Last weekend Alex and I did our grocery run right after an exciting “I Love Sushi” sculling scrimmage. We picked several recipes for the week from three cookbooks for inspiration: “Run Fast, Eat Slow“, “Racing Weight Cookbook” and “The Happy Cook“. Thank you to my sister, Liz, for sending me a copy of “The Happy Cook” last week! Because we were grocery shopping midday, we also needed a quick recipe to prepare right away for lunch. The Chana Masala recipe from “Good and Cheap” has become a staple in our household, and takes less than 30 minutes to prepare. We add ground turkey to the recipe, but if you follow the original ingredient list, chana masala can be served as a vegetarian entree on its own or over rice, or as a filling side. Chickpeas are very filling and make this a great stand-alone meal option.
As with all recipes from “Good and Cheap”, the chana masala is budget-friendly and uses mostly pantry ingredients that you might already have on hand. The idea behind Leanne Brown’s “Good and Cheap” was to provide healthy recipes for families on tight budgets. The PDF is available online, and you can download and save a copy for free. There are also hard copies for purchase on Amazon.

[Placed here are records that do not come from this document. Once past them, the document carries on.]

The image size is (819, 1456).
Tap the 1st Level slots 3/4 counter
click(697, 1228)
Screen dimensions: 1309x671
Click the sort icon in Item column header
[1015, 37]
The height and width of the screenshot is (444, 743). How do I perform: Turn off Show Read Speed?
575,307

For this post, I set a timer as soon as I laid out all of my ingredients. From start to finish, this meal took just under 27.5 minutes to prepare. With the additional turkey and served over brown rice, this recipe provided about four meals.

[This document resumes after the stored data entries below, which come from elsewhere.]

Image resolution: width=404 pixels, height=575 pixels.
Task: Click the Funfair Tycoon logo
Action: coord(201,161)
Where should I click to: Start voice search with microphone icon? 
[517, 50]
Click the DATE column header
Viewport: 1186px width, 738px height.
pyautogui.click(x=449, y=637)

Chana Masala with Ground Turkey – serves 4
Alex and I added turkey to this meal to increase the amount of protein per serving. As an added bonus, the ground turkey adds volume and we are able to get about four servings with this list of ingredients. I skipped the jalapeño that “Good and Cheap” recommends, and further simplified some of their steps. I only use fresh ginger for this recipe half the time. Make your own garam masala blend at home using this recipe if you do not have any on hand. You could also use ghee (clarified butter) instead of butter and oil if you have that at home.
You will need:
- 3 t coriander
- 1 t turmeric
- 1/4 t cayenne
- 1/2 t garam masala blend
- 1 t smoked paprika
- 1/2 t salt
- 1/2 T butter
- 1/2 T olive oil
- 1 t cumin
- 1 small yellow onion, chopped
- 1 or 2 garlic cloves, chopped
- 1 t ginger root, grated (optional)
- 1 C canned tomato puree
- 1 lb ground turkey
- 2 1/2 C cooked chickpeas (we used canned, drained)
- 1/2 C water
Optional: cilantro, yogurt, naan or brown rice for serving
- Combine spices and set aside (ingredients 1-6).
- If you are serving chana masala with rice, now is the time to get your rice started. For best results, follow package instructions for rice preparation.
- In a large pan over medium-low heat, combine butter and olive oil and heat until melted. When the butter and oil begin to sizzle, add cumin and stir to combine.
- Add chopped onion and sautee for 2 minutes. Add chopped garlic and stir for another minute. If using ginger, add now and stir to combine.
- Add the spice mixture and the tomato puree, stir and then cover for 5 minutes.
- In a separate pan over medium heat, brown turkey while your chana masala mixture is cooking down. Break up the turkey into small pieces with a spoon and stir to ensure even cooking.
- Check on the tomato pot now; you should notice that the butter/oil have started to separate from the tomato puree, which has reduced. The surface will start to shimmer when the butter/oil separate. At this point, add the chickpeas and water and bring your mixture to a boil and then simmer for ten more minutes.
- Whenever your turkey has cooked through, transfer the meat to your chickpea/tomato mixture.
- After your chana masala has simmered for about ten minutes, the chickpeas should begin to soften. Using a spoon, potato masher or measuring cup, squish about half of your chickpeas. The squished chickpea texture will thicken your chana masala sauce.
- Serve over rice for a complete meal, or as a side.